Garda Trek - Tag 2

Meine erste Nacht so richtig ab vom Schuss im Zelt war ganz gut. Gestern Abend habe ich aus dem Wald sehr komische Geräusche gehört, die zu einem etwas größeren Tier gehören mussten und ich war schon kurz davor, meinen ganzen Kram wieder zusammen zu packen und doch im Rifugio zu schlafen. Aber dann haben sich die Geräusche entfernt und ich sie beharrlich verdrängt. 



Da rechts unten neben dem Schild stand mein Zelt

Ich habe mir Essen gemacht - ein sehr leckeres Süsskartoffelcurry - das ich eilig rein geschaufelt habe und habe mich dann schon vor 20:00 Uhr im Zelt verkrümelt, weil ich dachte, dass wenn ich im Hellen einschlafe, ich mich vielleicht sicherer fühle. 

Mein Herz hast wie wild gepocht und ich habe keinen Muskel bewegt. Ich bin tatsächlich eingeschlafen aber immer mal wieder aufgewacht. Jedes Mal wenn ich realisiert habe wo ich bin ging das Herzklopfen wieder los. Aber als ich gemerkt habe, dass es draußen totenstill ist und wirklich gar kein Geräusch zu hören ist, bin ich ruhiger geworden. Ich habe mich nämlich vor allem vor nicht definierbaren Geräuschen gefürchtet, aus denen ich dann irgendwelche Horrorszenarien entspinne. Ich bin immer ruhiger geworden und habe mich auch immer mehr getraut mich zu bewegen und meine Position zu verändern. Das Reiben vom Schlafsack auf der Matratze war im Kontrast zur stillen Umgebung natürlich exorbitant laut. 




Am nächsten Morgen hat mich die Sonne im Zelt gebacken und ich bin 8:15 Uhr losmarschiert. Vor mir waren ein Mann und eine Frau, was mir etwas Sicherheit gegeben hat. 

Als ich an einem Altschneefeld vorbei kam, bin ich das erste Mal an meine Grenze gekommen, da ich mich einen Geröllabhang hinab tasten musste und auf dem Schnee um Gottes wollen nicht abrutschen durfte. 


Da wusste ich aber noch nicht, dass noch eine viel schlimmere Passage kommt. 


Wenig später habe ich die beiden vor mir eingeholt, weil sie an einer Stelle nicht weiterkamen. Es war wieder ein Altschneefeld zu überqueren, aber die Beiden haben es schon versucht und sind mehrfach abgerutscht. Also sind wir alle drei unten herum gelaufen, was bedeutet dass wir erstmal runter mussten und zwar ohne Weg, weil der ja direkt über den Schnee geführt hätte. Im Zeitlupentempo haben wir uns herab getastet und jede Wurzel und jeden Busch als Seil benutzt. Da ich deutlich mehr Gewicht auf dem Rücken hatte als die anderen beiden, bin ich abgerutscht und 3m nach unten geschlittert bis ich mich an einem Busch festhalten konnte. Weh getan habe ich mir zum Glück nicht wirklich.

● Bereitgestelltes Material:
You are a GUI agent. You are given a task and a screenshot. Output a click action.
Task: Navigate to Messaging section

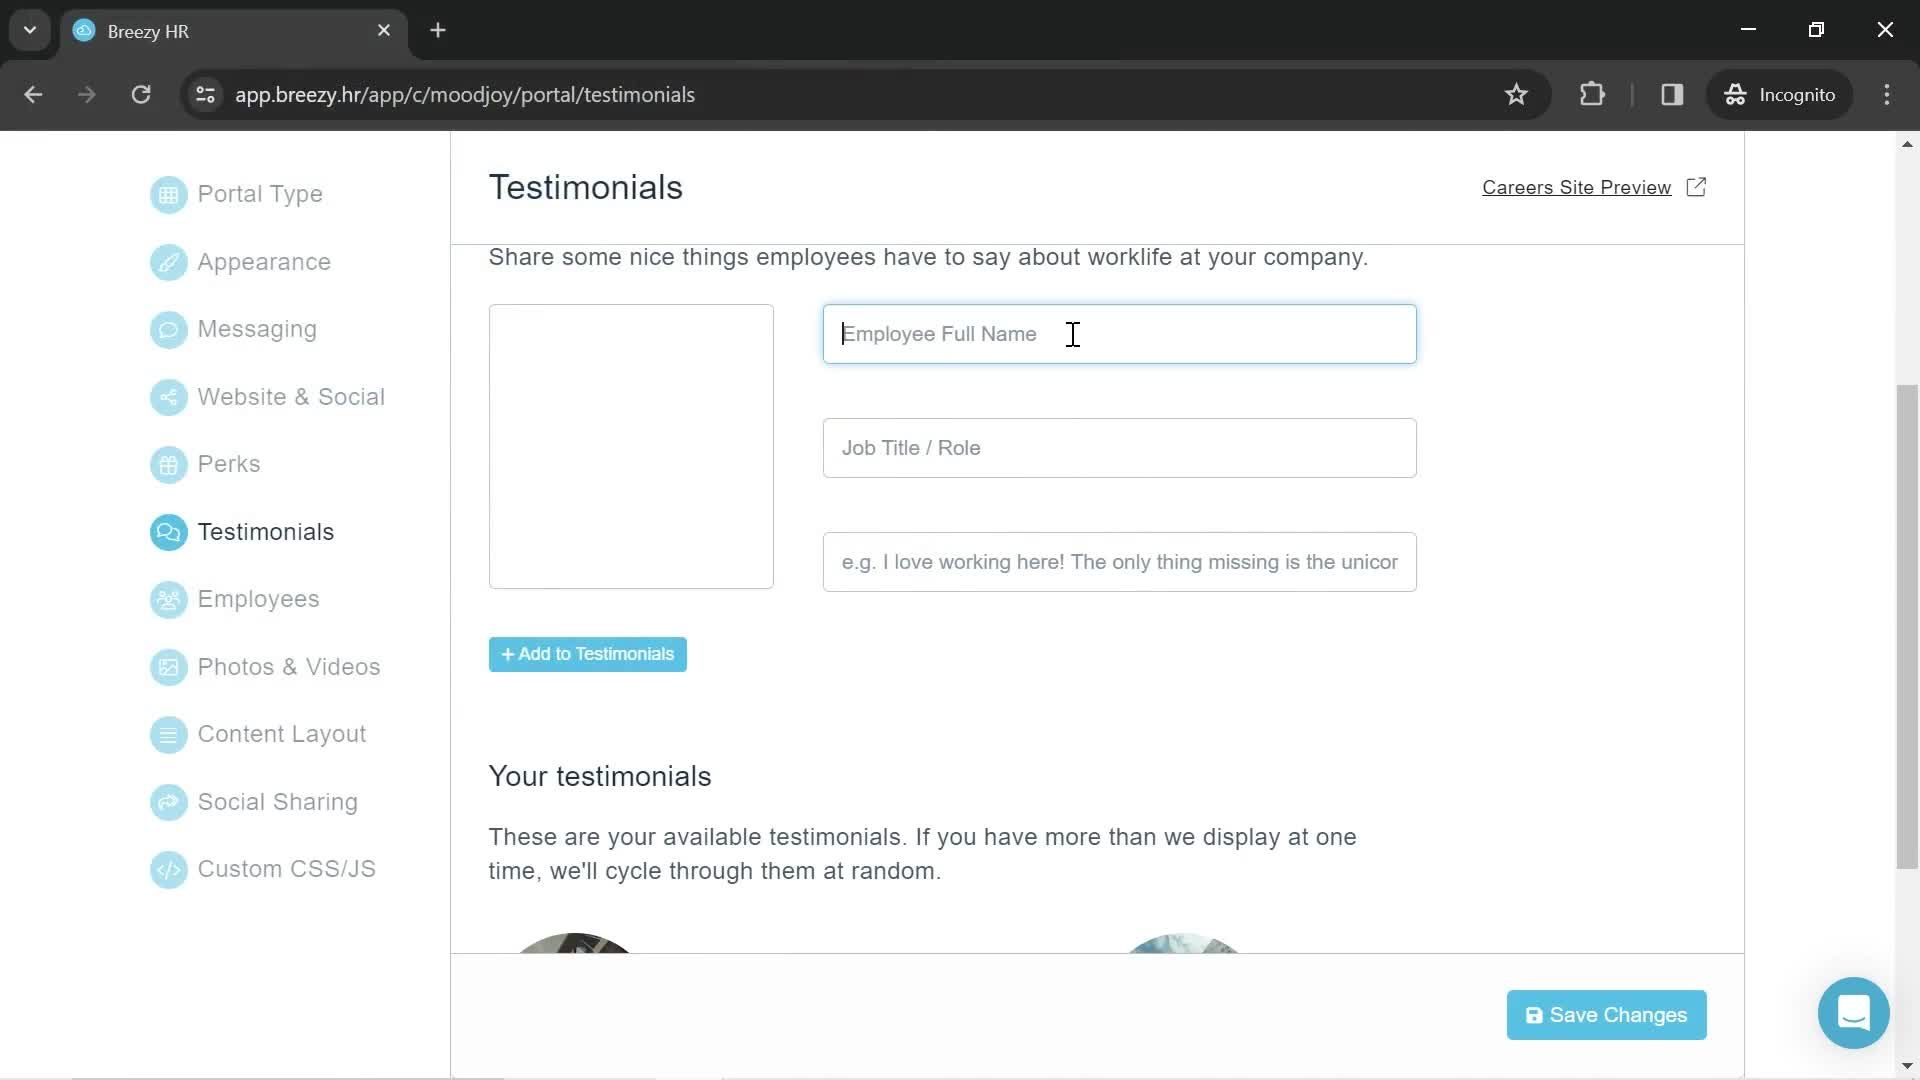[x=258, y=328]
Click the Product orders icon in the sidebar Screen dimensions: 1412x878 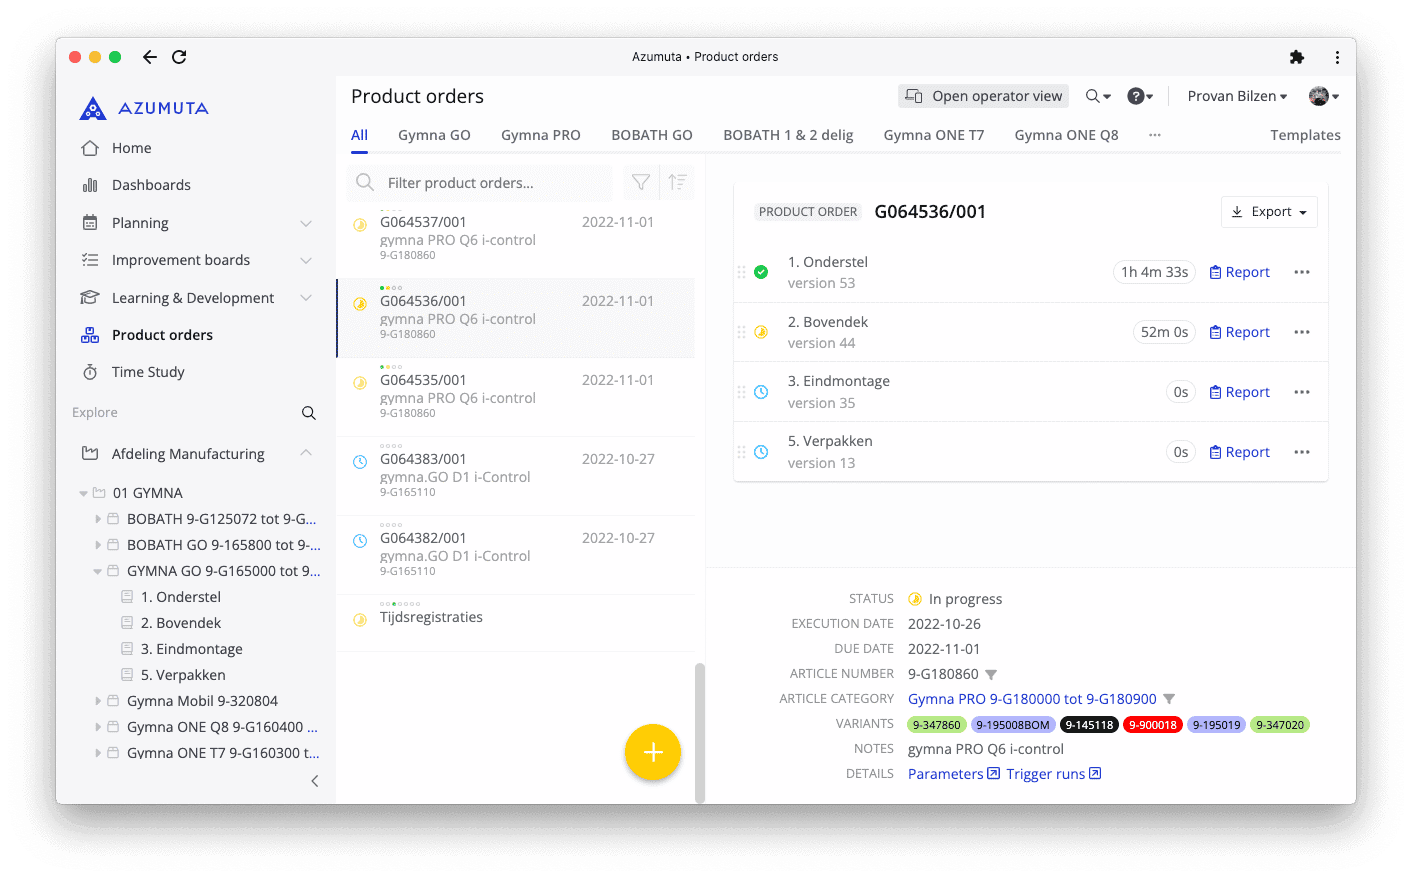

● Zu bearbeiten:
1. Entnimm dem Bericht vom Garda Trek wortgetreu die Stelle von „Als ich an einem“ bis „nicht abrutschen durfte.“.
2. Schreib den Bericht vom Garda Trek im Anschluss an seinen letzten Satz weiter.
Die Auflistung hat mit dem Bericht vom Garda Trek nichts zu tun.

● Endgültige Antworten:
1.
Als ich an einem Altschneefeld vorbei kam, bin ich das erste Mal an meine Grenze gekommen, da ich mich einen Geröllabhang hinab tasten musste und auf dem Schnee um Gottes wollen nicht abrutschen durfte.

2.
Unten angekommen haben wir die Wurzeln nun als Anker benutzt um uns an ihnen hoch zu ziehen. Natürlich musste man vorher 5 mal testen ob man auch wirklich nicht mit der Wurzel in der Hand dasteht und nach hinten wegkippt, wenn man sich mit seinem ganzen Gewicht auf deren Reissfestigkeit verlässt. 

Ein paar nervenaufreibende Momente später waren wir wieder auf dem Weg. 

Ich bin den beiden daraufhin nicht mehr von der Seite gewichen und der Mann - Andreas (ein Italiener) - hat mir gesagt, dass so ein Weg für so einen schweren Rucksack wie meinen nichts ist und schon gar nicht alleine. Da hab ich natürlich erstmal dumm geguckt. 





Später hat er gesagt, dass ich auch nicht im Zelt schlafen sollte, wegen der Bären.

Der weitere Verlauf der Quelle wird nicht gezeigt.